Monday, January 24, 2011

What I Write

I told a little about why I write, or why I think I do. This time I thought I’d talk a bit about what I write.

My focus is Mystery, but that’s a deceptive term. The driving force behind any story is the desire to see what happens next. That makes everything a mystery in some form. We can’t even say that a mystery involved finding out who committed a crime. The TV series Columbo opened most of the time by showing the killer doing it. The rest of the program was spent watching the detective try to figure what the audience already knew. Yet, these were still Mysteries.

Still other stories are most certainly Mysteries but they contain some other element that puts them in a different genre.

If Agatha Christie’s And then there were None, sometimes called Ten Little Indians, would have been set on a space station instead of an island, it would have been Science Fiction. If that same story used dwarves and elves and been set in a cave or dungeon, it would have been Fantasy. The dialog and room descriptions would have changed, but the key plot points could remain intact regardless of time or place.

Many of the classic Science Fiction stories of Phillip K Dick were essentially mysteries that used fantastic technology to set up the crime. While making them Science Fiction as far as the world is concerned, it did not make the any of the stories any less of a Mystery.

When I say I write Mysteries I mean I write detective fiction. It may be set in the current world, an alternate, fantasy world, or a world of spaceships and aliens. To me, they are all mysteries. With that in mind, here are the main “worlds” I plan to use as settings.


The modern, “real” world will be home to most. In particular, I have a private investigator who recently left Detroit after suffering a serious injury. His name is Raymond Jaye, and even though the settings and technology are as real as anything around today, the character is a throwback to the late 40’s radio drama programs.
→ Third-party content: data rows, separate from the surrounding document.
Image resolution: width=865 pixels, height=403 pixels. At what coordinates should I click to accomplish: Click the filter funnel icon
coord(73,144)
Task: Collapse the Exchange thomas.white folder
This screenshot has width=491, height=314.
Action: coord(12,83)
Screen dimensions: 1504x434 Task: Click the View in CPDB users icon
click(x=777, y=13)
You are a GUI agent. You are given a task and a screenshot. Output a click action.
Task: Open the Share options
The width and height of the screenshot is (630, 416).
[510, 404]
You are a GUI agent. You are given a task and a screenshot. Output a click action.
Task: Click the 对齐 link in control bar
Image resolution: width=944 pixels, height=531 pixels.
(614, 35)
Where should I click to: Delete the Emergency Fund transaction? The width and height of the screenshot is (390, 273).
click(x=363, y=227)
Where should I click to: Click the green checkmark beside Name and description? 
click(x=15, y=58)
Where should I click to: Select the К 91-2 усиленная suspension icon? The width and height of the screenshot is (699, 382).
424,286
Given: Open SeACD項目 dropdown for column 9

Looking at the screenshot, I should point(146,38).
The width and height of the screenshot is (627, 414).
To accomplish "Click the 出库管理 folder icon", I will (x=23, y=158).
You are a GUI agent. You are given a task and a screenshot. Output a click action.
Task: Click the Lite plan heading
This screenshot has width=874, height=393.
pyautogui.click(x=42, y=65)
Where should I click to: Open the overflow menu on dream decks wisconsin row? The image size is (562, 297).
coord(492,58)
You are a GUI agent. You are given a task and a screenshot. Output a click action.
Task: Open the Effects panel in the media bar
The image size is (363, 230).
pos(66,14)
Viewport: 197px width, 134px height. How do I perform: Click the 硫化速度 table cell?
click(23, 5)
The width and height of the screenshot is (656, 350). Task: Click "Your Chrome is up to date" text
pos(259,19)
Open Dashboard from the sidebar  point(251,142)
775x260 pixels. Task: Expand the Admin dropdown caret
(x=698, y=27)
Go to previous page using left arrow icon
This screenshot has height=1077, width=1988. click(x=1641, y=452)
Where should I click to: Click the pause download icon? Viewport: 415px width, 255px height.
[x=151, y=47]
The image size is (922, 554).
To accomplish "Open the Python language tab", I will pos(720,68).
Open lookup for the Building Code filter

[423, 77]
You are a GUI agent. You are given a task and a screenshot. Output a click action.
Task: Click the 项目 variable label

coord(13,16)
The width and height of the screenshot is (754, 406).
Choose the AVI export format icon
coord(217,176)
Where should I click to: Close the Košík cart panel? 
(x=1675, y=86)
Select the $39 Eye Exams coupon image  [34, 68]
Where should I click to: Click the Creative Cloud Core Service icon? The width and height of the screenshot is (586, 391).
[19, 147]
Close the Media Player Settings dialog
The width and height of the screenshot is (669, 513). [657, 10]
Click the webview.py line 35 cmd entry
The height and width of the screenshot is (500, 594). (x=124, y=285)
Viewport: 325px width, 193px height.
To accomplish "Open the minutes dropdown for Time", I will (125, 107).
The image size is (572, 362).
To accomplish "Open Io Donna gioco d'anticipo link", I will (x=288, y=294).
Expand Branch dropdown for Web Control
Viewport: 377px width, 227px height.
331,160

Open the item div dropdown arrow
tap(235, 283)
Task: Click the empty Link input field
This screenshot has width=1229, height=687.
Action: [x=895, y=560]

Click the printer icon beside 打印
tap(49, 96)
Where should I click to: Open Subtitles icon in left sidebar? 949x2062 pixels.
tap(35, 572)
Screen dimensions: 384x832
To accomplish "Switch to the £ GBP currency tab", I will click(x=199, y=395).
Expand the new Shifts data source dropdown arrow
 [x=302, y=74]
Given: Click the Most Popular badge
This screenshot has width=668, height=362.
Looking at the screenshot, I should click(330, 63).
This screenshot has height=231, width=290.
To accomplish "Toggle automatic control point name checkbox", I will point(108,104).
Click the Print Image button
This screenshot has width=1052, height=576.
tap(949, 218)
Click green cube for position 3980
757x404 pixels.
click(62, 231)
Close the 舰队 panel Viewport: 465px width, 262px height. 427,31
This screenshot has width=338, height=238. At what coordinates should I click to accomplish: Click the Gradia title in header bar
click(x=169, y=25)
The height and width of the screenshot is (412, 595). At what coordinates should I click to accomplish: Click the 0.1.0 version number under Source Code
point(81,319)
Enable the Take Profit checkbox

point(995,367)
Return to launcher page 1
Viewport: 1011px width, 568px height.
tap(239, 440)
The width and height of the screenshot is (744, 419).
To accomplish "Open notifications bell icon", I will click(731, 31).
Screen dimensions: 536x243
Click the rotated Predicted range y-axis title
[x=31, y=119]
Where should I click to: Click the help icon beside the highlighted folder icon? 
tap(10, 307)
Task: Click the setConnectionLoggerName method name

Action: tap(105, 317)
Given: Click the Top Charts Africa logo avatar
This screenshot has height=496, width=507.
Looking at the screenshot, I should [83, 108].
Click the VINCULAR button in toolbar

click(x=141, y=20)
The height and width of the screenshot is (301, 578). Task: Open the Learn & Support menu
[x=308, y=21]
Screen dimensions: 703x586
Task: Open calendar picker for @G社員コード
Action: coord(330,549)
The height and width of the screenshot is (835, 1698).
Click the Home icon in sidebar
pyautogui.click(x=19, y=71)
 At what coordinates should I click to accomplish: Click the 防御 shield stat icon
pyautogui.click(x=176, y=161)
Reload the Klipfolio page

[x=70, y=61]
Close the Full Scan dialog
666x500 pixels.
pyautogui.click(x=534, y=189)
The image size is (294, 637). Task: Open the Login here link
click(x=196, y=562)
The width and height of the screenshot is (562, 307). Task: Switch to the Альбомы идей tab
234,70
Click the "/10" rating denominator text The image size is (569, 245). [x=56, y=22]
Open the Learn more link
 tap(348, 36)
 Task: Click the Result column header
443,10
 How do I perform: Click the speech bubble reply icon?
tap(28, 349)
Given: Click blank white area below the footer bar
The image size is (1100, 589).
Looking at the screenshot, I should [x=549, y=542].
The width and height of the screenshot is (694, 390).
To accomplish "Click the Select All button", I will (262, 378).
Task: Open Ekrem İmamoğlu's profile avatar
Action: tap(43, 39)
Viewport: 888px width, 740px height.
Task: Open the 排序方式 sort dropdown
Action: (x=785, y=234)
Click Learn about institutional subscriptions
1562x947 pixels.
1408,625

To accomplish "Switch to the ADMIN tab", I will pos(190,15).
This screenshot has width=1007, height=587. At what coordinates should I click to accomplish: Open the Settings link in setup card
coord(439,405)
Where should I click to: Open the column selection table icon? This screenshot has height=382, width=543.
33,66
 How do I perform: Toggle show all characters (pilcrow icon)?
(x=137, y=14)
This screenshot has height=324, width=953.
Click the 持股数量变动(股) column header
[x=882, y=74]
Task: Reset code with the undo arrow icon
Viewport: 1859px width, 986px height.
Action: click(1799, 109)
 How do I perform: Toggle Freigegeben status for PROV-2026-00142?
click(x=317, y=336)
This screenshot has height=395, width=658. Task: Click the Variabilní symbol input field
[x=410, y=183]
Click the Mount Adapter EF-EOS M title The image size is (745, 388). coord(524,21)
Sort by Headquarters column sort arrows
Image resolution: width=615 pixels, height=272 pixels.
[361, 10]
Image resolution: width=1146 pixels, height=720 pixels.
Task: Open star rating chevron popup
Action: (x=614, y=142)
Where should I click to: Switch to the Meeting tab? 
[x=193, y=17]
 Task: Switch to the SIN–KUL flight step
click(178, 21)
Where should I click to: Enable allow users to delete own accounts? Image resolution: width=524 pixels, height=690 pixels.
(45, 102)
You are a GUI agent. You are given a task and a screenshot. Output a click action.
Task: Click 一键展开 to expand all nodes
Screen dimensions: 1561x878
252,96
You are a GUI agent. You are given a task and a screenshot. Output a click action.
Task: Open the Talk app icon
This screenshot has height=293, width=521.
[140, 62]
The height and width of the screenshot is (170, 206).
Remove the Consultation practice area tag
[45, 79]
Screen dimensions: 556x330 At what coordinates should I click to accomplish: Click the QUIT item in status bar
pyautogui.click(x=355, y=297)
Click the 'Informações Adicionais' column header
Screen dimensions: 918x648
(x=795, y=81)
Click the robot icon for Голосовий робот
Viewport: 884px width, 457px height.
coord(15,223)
He’s not Phillip Marlowe, Flashgun Casey, or Richard Rogue, but he knows many of the same people.

Ray Grew up listening to the old shows his grandfather had saved from his days as an engineer in Chicago, just after World War II. Most of the kids in his school were raised on television programs. Ray was raised by radio. When he’s working, he often slips into the old time mindset. This gives him a quick wit, which doesn’t always work out in his favor.

Ray’s stories can be short stories, novellas, or full novels. I have some of each either planned or finished.

The “real” world is also home to a number of short, one-off stories featuring their own characters and styles. These can be anything from flash fiction to novella length, and vary in tone from creepy, to light comedy, but always with the mystery element in mind.


Stepping slightly away from reality is a possible series set in a super luxury hotel. The hotel is a bit too out of this world to be “real”, but no so out of place that it couldn’t really exist.

Stories set there would have more of an espionage feel to them, with high stakes gambling and people skulking about a closed environment looking to either perform, or elude, dark deeds.


Then, there is the world of Richard Gray. His world is one of magic coexisting with our modern technology. His stories are less of a detective style and more of a police procedural. Rather than collecting samples and taking them to a lab to analyze, he uses magic at the scene.

His “team” consists of a grumpy old man who always seems to know someone that can help with some task, an assistant who is quite a bit more than she typically lets on, and a pair of normal young women who are nearly exact opposites of each other.

I have six novels planned for them so far. The first draft of the first one is nearly done.


Finally, moving to the Science Fiction end of the scale, I have a few ideas that include my take on the standard dystopian society, as well a character who has been very well received despite being an 8 foot tall insect. She’s a great character, but I can’t think of any way to use her other than the one little experiment I had her in. I’m not even sure how to class a non-graphic novel about superheroes.


So, that’s about it. I’ve got things planned in three main genres, but under everything, they are all Mysteries.